Hamlet in Álava, Spain

Ilarduia (Ilárduya) is a hamlet and concejo in the municipality of Asparrena, Álava province, Basque Country, Spain.

==History==
There are signs of human habitation in the area dating from the 4th and 3rd centuries BCE at the Ameztutxo site. There is evidence of Roman influence in tombstones found at the chapel of Artzanegi. The Ab Asturica Burdigalam Roman road passed through the area, a natural pass between Álava and Navarre, with the Altzania Range to the north and Urbasa to the south.

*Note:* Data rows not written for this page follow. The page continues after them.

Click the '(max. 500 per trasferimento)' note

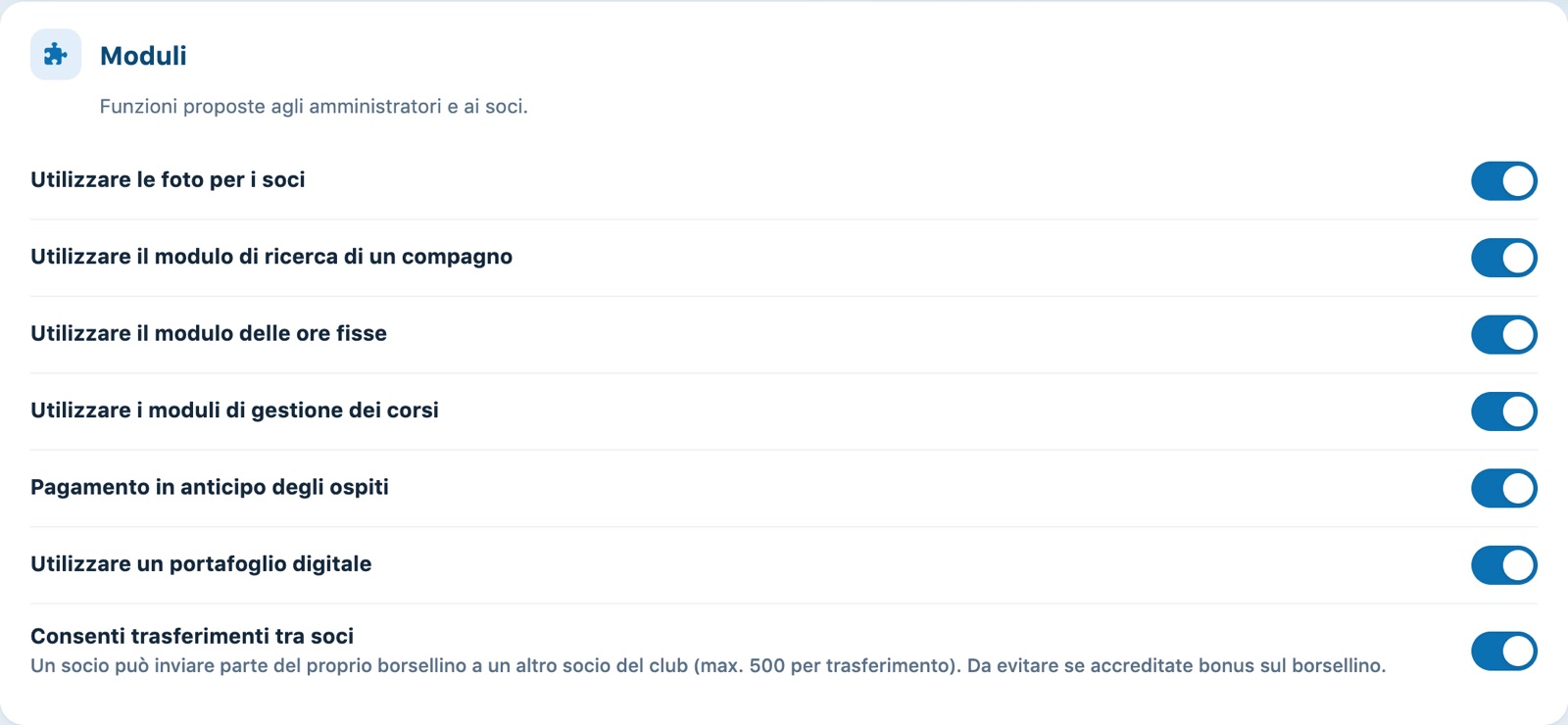pos(826,666)
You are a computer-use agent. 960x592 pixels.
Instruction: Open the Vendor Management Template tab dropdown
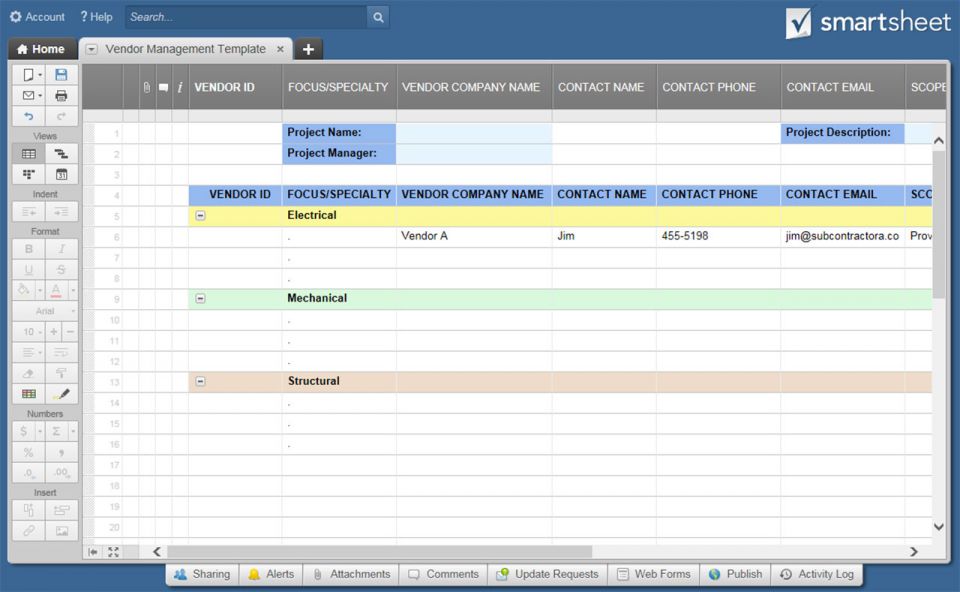point(91,49)
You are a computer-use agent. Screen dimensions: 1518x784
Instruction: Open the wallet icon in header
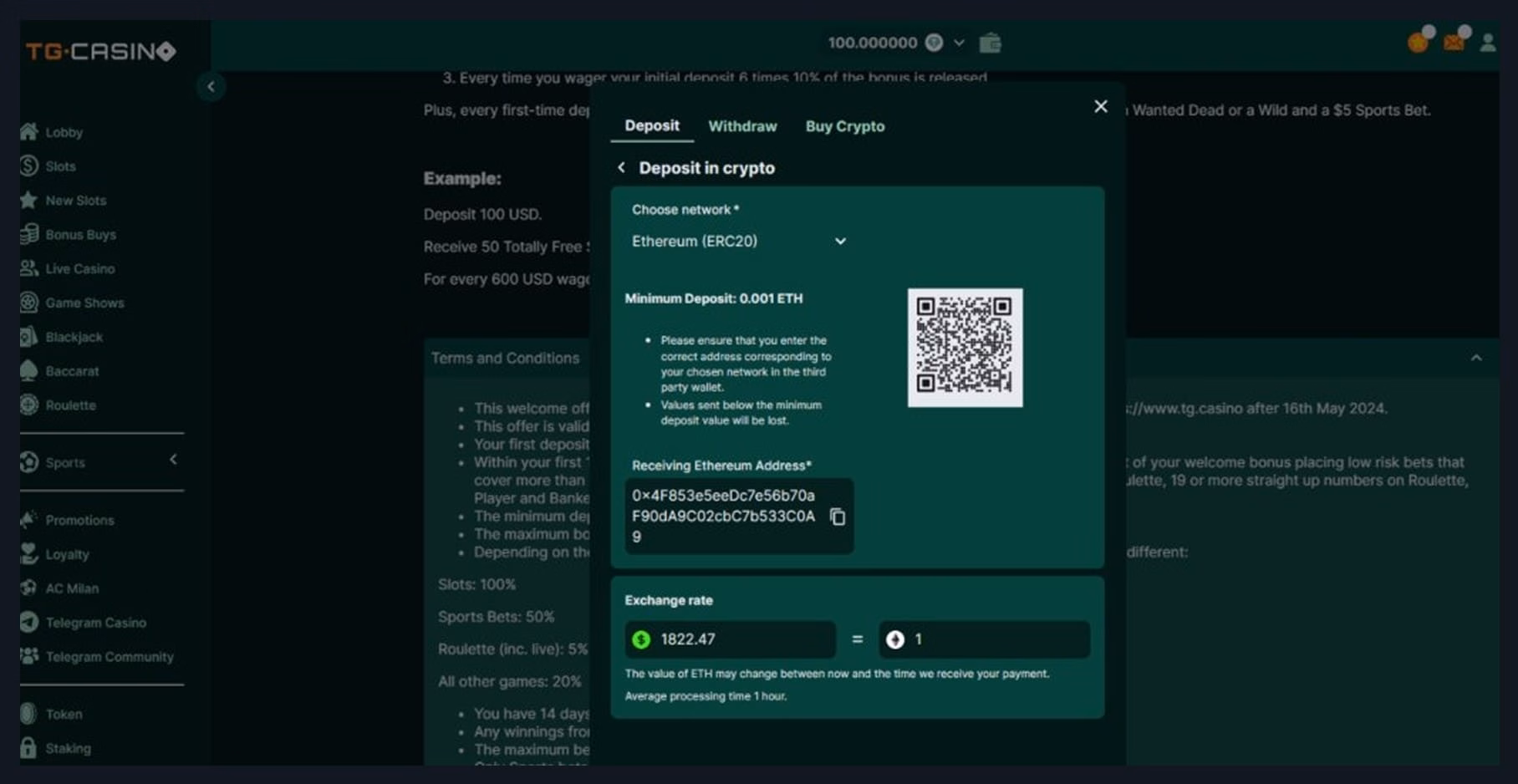(990, 43)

The village lacks a definite urban structure, although the main road traverses the hamlet from east to west. A house dating from the 17th century is one of the most notable civil buildings in Ilarduia. The parish church, dedicated to Saint Michael, was built in the 18th century as a replacement of the previous one.

==Culture==
Ilarduia and the neighboring hamlets of Egino and Andoin celebrate a joint rural carnival. The celebration of carnivals was banned after the civil war, although the carnival hadn't been celebrated in Ilarduia since the late 1920s. A cultural association initiated an effort to revive the carnival in 2005, with the carnival being held for the first time in decades in 2007. The testimonies of the village elders were used to recreate the traditional carnivals.